Exercise ->
In the copy, keep every line below as it is and leave out the pictures.

=== Begin Enclosure ===

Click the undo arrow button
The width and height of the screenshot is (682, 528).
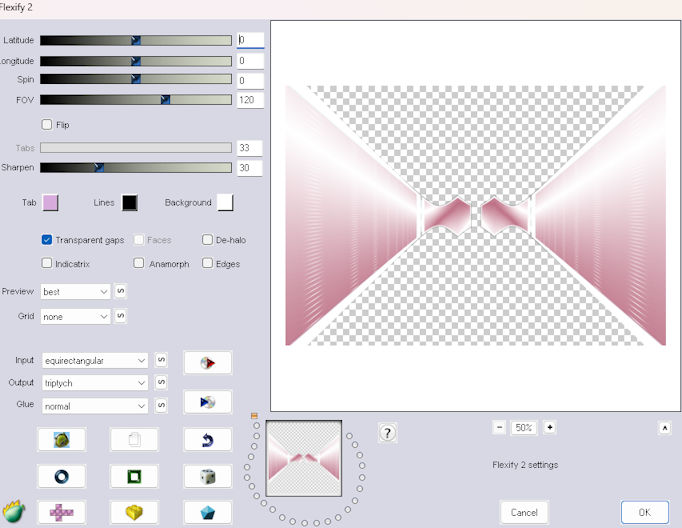pos(207,440)
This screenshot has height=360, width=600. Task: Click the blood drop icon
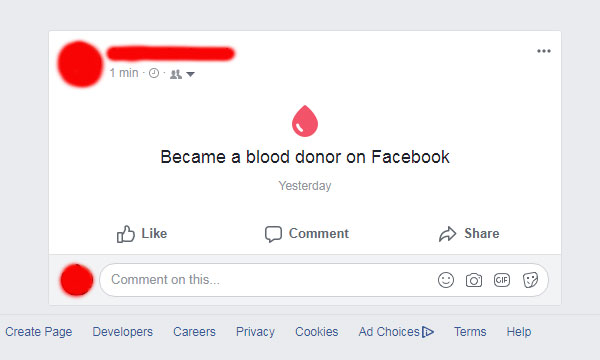pos(305,121)
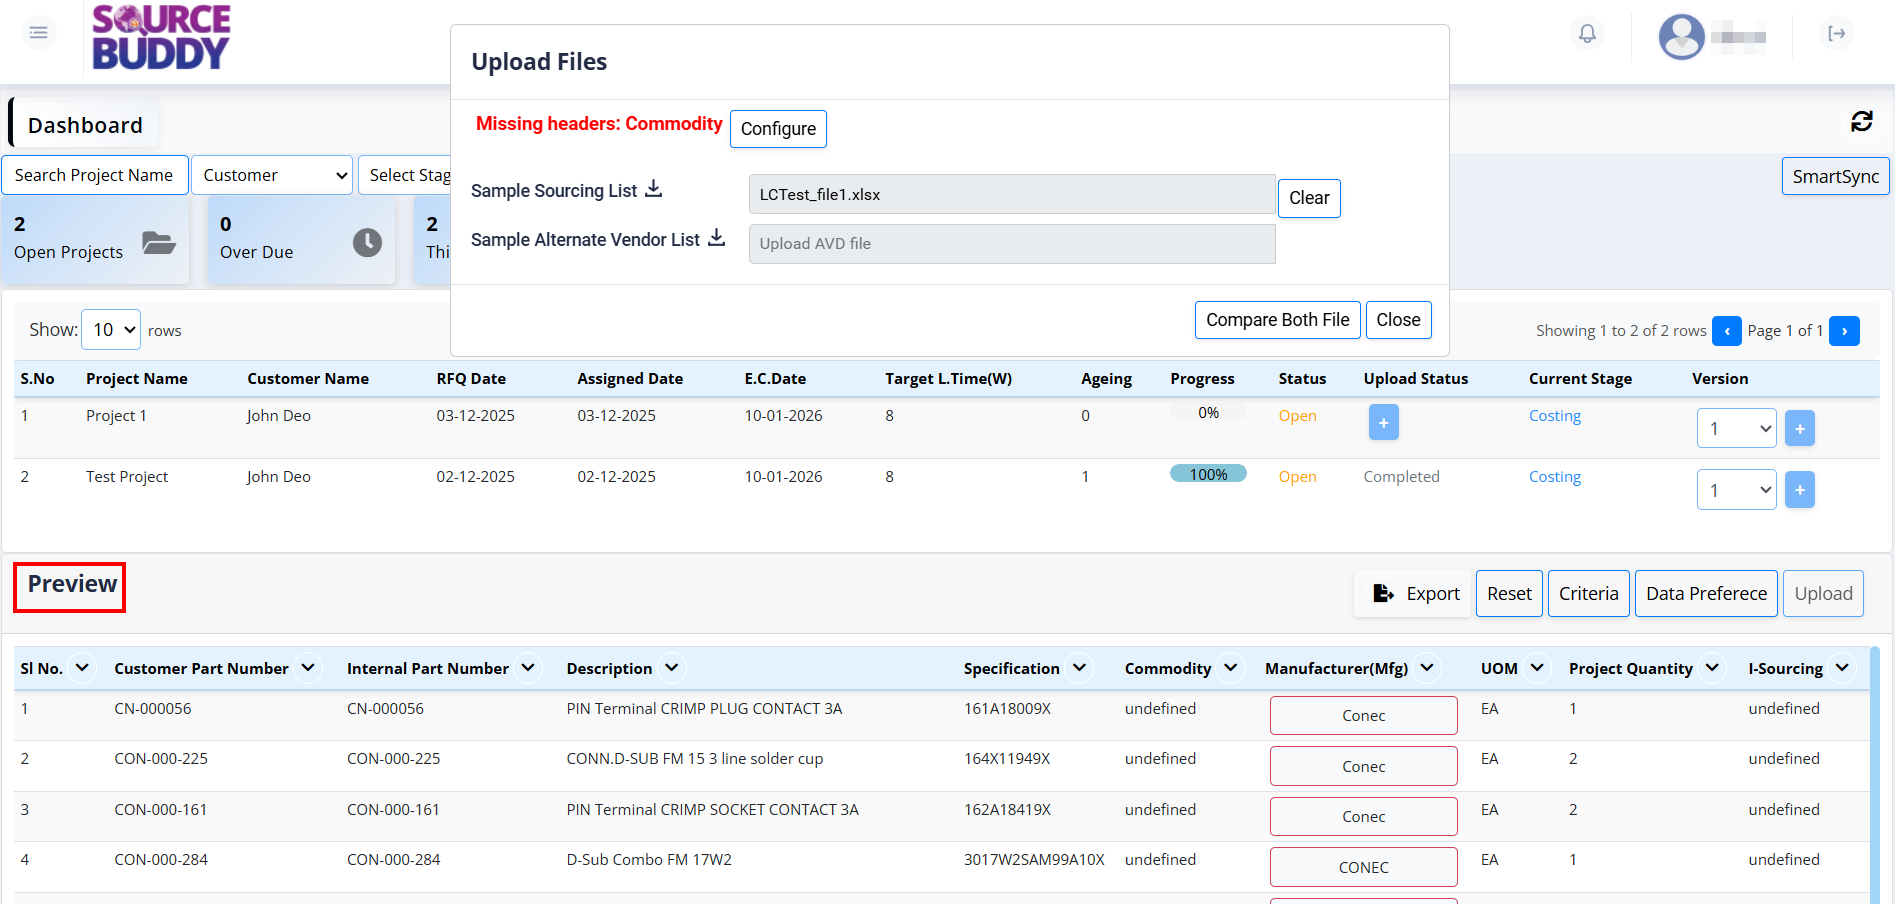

=== End Enclosure ===

Finished exercise ->
Click the undo arrow button
The width and height of the screenshot is (682, 528).
pos(207,440)
This screenshot has height=360, width=600. Task: Click the blood drop icon
pos(305,121)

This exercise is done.